» **What is being asked**
Answer these questions from the text on dry-well calibrators:
(a) What are dry-well calibrators commonly used for in industry?
(b) What can result from operating a Peltier cell near or above its maximum current?
(c) What three things does the current that flows through a Peltier cell depend on?

» **Exercise text**
A wide variety of electrically powered heating devices are in existence to provide a wide variety of functions. For example, temperature calibration devices, known as dry-well calibrators, are commonly used in industry to calibrate precision temperature probes.
Conventional dry-well calibrators use Peltier heating/cooling modules generally containing Peltier cells to heat or cool the temperature probes to temperatures that can be set by a user. Electrical current having one polarity is driven through the Peltier cells to cause the temperature of the first substrate to rise relative to the temperature of the second substrate, thereby heating the temperature probe being calibrated. Electrical current having the opposite polarity causes the temperature of the first substrate to fall relative to the temperature of the second substrate, thereby cooling the temperature probe being calibrated. A current is produced by applying an electrical potential across a Peltier cell. A Peltier cell has a specified maximum current. Operating a Peltier cell near or above its maximum current can cause premature performance degradation or failure. Therefore, a limiting factor in the operating range of a dry-well calibrator is the maximum current of the Peltier cells used in the dry-well calibrator. To maximize the operating range of dry-well calibrators, the Peltier cells are frequently driven as close as possible to their maximum current without substantially shortening their lifetime. The current that flows depends on the potential, the resistance of the Peltier cell, and the temperature differential across the Peltier cell. Applying a voltage to a Peltier cell while it has an opposing temperature differential can result in excessive current through the Peltier cell. Specifically, if Peltier cells are still cold when the polarity of power is abruptly switching to induce heating, the cold cells will produce a voltage that effectively increases the heating voltage applied to the cells, thereby potentially inducing excessive current. The same phenomena can occur when quickly transitioning from heating to cooling. It is often necessary to quickly transition dry-well calibrators from heating to cooling, or vice-versa. Sometimes this transition is from full maximum heating to full maximum cooling. During this transition time, until the temperature differentials settle, it is possible for the Peltier cells to temporarily experience excessive current unless means are taken to prevent it.

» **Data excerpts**
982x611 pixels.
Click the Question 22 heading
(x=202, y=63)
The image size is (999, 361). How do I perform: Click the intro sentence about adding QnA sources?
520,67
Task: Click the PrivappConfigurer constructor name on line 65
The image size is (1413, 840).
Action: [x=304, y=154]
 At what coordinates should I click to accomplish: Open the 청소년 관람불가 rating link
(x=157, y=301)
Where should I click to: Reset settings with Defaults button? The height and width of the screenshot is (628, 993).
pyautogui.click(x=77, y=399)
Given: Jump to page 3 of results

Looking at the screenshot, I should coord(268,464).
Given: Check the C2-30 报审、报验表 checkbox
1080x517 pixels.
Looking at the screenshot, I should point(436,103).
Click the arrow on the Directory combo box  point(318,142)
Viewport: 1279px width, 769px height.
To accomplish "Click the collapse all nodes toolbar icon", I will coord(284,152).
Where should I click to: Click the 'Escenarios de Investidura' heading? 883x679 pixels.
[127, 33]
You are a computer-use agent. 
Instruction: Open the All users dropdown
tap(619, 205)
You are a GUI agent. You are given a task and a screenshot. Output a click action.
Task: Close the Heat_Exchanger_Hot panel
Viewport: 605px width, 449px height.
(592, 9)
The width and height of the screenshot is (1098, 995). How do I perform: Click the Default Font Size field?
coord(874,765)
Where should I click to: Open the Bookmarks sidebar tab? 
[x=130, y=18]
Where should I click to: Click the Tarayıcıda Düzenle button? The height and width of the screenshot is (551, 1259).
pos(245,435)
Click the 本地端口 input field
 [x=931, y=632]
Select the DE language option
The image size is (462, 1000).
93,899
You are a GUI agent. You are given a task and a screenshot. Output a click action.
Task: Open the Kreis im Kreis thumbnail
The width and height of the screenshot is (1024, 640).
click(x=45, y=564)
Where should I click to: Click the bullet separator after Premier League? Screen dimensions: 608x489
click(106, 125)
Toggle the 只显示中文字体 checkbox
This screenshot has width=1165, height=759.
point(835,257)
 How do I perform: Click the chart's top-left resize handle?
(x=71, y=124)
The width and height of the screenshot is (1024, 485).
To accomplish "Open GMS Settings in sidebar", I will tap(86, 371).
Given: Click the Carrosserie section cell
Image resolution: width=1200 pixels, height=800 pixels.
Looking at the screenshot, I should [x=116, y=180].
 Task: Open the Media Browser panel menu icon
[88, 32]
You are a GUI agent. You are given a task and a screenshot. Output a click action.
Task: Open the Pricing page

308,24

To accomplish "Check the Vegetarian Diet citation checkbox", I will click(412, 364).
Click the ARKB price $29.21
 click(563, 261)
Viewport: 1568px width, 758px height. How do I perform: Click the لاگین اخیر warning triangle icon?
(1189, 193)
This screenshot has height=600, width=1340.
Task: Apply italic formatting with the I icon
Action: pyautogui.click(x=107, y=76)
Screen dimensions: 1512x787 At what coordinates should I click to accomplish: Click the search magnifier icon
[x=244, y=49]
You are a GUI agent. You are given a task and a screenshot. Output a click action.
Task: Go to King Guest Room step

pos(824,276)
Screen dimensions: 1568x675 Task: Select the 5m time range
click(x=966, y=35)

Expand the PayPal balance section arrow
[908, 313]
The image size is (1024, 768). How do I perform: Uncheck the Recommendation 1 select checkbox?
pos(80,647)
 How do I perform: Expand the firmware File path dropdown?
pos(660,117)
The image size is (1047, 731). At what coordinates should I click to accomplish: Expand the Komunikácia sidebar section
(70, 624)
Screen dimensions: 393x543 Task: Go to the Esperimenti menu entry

» **Task output**
(a) To calibrate precision temperature probes.
(b) Premature performance degradation or failure.
(c) The potential, the resistance of the Peltier cell, and the temperature differential across the Peltier cell.